We need to realize that we’re called to submit to those in authority over us, to treat them with “deep fear and respect,” no matter how we feel on any particular day. What would it look like for us to truly, deeply respect those we work for, trying to please them in everything we do, even when they’re not watching? Reminding ourselves that we are to serve our earthly masters “as sincerely as we would serve Christ,” we just might see some changes happen in our workplaces.
If we work diligently, as if we were working for the Lord, not for people, we will likewise turn into more committed, hardworking individuals who are more valuable. Whether we love our jobs or hate them, God has placed each of us in our unique circumstances to serve those around us, being His hands and feet to the world.

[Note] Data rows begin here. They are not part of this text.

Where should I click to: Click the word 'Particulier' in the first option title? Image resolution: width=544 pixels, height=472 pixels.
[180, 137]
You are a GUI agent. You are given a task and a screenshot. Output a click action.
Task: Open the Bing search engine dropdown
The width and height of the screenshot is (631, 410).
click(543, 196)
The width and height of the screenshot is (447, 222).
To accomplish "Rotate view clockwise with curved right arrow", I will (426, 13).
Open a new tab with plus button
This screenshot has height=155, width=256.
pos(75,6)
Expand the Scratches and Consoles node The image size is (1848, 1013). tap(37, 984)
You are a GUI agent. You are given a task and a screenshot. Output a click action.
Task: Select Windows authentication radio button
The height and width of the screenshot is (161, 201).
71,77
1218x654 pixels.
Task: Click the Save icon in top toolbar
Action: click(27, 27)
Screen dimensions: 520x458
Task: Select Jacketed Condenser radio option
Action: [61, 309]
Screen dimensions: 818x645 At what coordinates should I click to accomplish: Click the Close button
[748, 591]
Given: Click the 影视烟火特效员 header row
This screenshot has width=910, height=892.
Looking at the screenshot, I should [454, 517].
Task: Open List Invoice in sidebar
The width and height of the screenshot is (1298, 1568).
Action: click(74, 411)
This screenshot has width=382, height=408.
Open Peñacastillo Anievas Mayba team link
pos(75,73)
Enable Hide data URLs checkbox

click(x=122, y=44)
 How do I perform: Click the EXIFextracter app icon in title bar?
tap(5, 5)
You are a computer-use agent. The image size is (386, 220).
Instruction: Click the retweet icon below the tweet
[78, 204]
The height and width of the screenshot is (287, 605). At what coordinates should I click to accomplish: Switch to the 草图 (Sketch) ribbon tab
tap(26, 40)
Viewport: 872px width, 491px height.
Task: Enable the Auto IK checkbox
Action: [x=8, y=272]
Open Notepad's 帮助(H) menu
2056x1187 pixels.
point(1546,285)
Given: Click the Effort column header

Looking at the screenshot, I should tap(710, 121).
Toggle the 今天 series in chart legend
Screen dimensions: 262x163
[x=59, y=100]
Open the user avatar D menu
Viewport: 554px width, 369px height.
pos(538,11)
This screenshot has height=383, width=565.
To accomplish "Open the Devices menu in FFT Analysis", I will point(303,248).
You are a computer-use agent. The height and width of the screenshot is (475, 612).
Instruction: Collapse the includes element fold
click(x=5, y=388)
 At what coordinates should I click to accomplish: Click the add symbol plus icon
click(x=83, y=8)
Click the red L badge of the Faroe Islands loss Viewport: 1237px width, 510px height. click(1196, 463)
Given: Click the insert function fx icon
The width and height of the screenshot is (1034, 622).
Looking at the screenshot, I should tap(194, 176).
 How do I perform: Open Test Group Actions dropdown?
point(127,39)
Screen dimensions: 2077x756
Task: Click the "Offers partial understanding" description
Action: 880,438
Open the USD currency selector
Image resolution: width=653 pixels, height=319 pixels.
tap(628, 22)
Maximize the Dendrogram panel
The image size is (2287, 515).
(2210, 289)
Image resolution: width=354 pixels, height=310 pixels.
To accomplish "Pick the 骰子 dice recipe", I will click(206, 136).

In serving others as if we are serving the Lord, we are serving Him, so it’s like killing two birds with one stone. When we realize the amazing gift He gave us in His death, we ought to see our role as servants of others in a whole new light. If we think we’re entitled to be served, we’re in need of a little reality check. We’re all flawed, broken people in need of a Savior. Those of us who have encountered Him have been burdened with the glorious purpose of sharing Him with those we interact with out of gratitude and obedience to Him. Because He loved and served, we love and serve. We can never out-give or out-serve Jesus, the Servant King. Everything we’ve been given is really His, and we’re called to manage it well, which means sharing it with others who need it.
So how can you show respect for your earthly masters as a way of glorifying and serving your Heavenly Master?